SharePoint ISMS • Evidence Naming • Audit Readiness • ISO 27001 • Evidence Vault
Checklist: SharePoint Evidence Naming Rules Auditors Appreciate
Good evidence naming makes audits faster. Bad evidence naming creates confusion, rework, and follow-up questions.
Quick Snapshot
| Evidence Naming Area | What Auditors Appreciate |
|---|---|
| Control Reference | File names show which ISO, SOC 2, or internal control they support. |
| Date or Period | Names show the month, quarter, year, or review period covered. |
| Evidence Type | Names explain whether the file is a review, report, approval, screenshot, export, or test record. |
| System or Process | Names identify the platform, process, vendor, or control area. |
| Outcome | Auditors can understand the evidence without asking your team to explain every file. |
Introduction
Audit evidence should be easy to find.
It should also be easy to understand.
That sounds simple. But many organizations lose time during ISO 27001, SOC 2, internal audits, customer security reviews, and management reviews because their evidence is poorly named.
Files often get saved as:
- Screenshot 1
- Audit evidence
- Access review final
- Backup test latest
- Vendor SOC2
- Final final
These names may make sense to the person who uploaded them. They do not help an auditor. In a SharePoint ISMS, evidence naming is part of audit readiness.
Why Evidence Naming Matters During Audits
Auditors do not only review the file.
They also review the story around the file.
They want to know:
- What control does this support?
- What period does it cover?
- Which system does it relate to?
- Is this the current version?
- Is it from the right audit period?
- Can it be traced to a risk, policy, control, or review?
Good naming answers some of these questions before the file is even opened.
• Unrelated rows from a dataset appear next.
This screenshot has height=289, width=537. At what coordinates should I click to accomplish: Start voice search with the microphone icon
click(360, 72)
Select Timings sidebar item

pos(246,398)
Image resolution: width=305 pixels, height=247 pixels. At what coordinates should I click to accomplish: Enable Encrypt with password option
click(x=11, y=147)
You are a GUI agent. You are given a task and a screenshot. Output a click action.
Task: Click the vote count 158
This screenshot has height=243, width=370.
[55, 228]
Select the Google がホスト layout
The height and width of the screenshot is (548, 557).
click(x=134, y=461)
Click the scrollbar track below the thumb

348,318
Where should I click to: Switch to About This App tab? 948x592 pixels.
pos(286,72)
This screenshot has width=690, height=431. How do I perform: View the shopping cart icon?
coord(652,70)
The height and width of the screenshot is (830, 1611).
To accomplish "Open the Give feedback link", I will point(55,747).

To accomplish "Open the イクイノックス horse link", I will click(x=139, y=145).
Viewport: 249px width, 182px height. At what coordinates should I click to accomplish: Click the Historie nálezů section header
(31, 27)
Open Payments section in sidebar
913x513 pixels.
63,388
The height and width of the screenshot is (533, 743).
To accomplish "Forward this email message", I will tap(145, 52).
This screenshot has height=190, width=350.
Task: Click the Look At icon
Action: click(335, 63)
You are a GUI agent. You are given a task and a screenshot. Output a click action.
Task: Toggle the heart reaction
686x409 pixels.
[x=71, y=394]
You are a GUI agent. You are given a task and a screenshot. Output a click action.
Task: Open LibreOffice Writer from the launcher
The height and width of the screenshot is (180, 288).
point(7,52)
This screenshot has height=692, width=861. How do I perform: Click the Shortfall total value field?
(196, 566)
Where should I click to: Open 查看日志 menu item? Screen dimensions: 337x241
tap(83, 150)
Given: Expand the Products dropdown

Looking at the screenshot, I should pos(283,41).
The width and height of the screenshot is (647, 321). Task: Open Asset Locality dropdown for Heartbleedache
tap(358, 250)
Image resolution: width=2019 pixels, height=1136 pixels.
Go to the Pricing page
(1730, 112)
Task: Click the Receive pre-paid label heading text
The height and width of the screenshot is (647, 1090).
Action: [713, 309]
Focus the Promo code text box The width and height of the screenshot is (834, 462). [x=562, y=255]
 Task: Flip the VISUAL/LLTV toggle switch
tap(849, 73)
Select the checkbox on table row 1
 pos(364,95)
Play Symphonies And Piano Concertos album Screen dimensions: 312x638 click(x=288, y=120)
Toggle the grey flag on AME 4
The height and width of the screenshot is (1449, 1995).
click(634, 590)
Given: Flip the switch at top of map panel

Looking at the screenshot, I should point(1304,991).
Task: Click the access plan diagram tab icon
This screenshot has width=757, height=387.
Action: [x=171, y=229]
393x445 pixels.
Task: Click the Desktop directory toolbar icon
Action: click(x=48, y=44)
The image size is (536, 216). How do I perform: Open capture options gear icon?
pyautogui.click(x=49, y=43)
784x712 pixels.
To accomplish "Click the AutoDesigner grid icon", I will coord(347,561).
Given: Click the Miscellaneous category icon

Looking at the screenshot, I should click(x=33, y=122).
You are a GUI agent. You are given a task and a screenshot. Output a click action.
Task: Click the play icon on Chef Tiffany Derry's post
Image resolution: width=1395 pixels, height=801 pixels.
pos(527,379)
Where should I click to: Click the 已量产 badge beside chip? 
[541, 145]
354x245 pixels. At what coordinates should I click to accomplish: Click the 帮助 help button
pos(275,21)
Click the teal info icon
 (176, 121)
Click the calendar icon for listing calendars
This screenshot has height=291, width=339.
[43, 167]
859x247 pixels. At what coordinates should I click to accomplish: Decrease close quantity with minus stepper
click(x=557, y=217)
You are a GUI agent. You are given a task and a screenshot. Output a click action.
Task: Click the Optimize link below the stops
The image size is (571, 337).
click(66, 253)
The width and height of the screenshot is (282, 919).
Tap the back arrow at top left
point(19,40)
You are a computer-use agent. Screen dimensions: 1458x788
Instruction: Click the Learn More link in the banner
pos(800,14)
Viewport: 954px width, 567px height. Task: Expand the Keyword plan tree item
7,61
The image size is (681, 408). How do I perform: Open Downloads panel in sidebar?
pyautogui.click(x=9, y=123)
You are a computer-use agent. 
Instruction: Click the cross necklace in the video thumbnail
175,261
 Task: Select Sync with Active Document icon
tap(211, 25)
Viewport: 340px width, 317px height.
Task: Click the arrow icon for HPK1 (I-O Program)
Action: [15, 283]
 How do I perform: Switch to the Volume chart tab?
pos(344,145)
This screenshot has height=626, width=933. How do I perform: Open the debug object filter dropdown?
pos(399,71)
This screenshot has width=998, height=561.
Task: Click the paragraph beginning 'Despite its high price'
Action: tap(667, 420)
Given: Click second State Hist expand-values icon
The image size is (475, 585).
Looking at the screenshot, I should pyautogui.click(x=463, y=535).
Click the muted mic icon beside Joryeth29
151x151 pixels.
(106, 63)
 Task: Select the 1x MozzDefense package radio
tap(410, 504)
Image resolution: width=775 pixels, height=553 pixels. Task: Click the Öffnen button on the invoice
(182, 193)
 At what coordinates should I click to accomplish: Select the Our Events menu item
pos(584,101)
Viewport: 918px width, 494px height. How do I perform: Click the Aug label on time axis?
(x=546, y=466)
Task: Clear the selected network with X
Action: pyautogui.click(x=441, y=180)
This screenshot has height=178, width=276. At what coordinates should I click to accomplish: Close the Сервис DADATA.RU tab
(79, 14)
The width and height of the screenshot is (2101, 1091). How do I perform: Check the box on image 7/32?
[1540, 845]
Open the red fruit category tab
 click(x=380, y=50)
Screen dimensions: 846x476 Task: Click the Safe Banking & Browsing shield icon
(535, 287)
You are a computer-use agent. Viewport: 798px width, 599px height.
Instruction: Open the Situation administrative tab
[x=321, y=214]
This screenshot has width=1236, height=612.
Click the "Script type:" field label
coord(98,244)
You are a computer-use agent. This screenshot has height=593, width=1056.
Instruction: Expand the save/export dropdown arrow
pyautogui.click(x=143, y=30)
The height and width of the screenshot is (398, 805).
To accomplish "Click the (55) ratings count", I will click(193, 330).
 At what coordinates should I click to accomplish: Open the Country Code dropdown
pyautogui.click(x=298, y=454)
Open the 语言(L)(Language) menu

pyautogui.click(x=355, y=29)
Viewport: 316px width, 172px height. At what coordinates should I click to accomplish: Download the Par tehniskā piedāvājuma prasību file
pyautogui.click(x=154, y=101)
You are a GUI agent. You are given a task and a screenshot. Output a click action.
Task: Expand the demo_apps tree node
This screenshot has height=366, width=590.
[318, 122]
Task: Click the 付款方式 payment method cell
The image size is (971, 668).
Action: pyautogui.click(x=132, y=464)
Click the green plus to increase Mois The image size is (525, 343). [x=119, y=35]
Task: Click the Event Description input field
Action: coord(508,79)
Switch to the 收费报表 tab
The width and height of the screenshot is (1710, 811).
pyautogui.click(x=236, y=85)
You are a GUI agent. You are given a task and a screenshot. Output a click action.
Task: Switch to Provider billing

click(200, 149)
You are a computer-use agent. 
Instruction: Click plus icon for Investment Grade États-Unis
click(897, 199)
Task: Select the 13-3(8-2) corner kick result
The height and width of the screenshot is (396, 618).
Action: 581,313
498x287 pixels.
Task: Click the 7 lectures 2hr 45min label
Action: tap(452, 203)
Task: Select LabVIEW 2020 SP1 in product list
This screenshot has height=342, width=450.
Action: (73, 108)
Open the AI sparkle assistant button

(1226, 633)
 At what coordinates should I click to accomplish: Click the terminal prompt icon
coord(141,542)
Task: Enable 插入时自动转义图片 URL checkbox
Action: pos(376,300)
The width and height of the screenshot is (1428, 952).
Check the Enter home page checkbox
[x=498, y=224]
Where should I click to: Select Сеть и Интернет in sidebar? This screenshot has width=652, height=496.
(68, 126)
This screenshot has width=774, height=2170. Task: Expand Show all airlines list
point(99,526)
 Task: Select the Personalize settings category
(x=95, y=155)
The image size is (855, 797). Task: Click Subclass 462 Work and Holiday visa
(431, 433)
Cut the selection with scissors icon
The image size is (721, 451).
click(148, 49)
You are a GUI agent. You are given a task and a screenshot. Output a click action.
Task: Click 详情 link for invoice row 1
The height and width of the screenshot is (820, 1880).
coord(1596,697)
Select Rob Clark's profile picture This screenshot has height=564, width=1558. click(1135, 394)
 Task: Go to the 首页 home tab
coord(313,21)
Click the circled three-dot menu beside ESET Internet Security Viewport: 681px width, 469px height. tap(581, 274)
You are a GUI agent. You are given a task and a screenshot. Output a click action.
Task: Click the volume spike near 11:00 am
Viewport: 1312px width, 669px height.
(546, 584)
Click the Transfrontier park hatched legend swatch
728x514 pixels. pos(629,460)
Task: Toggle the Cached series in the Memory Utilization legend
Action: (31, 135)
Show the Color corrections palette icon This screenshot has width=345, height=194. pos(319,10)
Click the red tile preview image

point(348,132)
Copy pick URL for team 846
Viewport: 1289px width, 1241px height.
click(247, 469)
Bad naming creates friction.
| Poor Naming Problem | Audit Impact |
|---|---|
| No date in file name | Auditor cannot tell whether evidence is current. |
| No control reference | Evidence cannot be traced easily. |
| No system name | Reviewer does not know what platform the file supports. |
| Duplicate “final” files | Version control becomes unclear. |
| No period covered | Evidence may not match the audit window. |
A person outside your team should understand the file name without opening the file.
The Core Evidence Naming Formula
Use a consistent naming formula.
It does not need to be complicated. The goal is to make every file understandable.
Recommended naming formula:
ControlArea-System-EvidenceType-Period-Version
| Example | What It Tells the Auditor |
|---|---|
| AccessControl-EntraID-AccessReview-2026-Q1-v1.pdf | The evidence supports access control, relates to Entra ID, is an access review, covers Q1 2026, and is version 1. |
| A5.18-AccessControl-EntraID-PrivilegedAccessReview-2026-Q1.pdf | The evidence maps directly to ISO 27001 Annex A control A.5.18. |
Rule 1: Include the Control Area
Every evidence file should show the control area it supports.
This helps auditors connect the evidence to the audit request quickly.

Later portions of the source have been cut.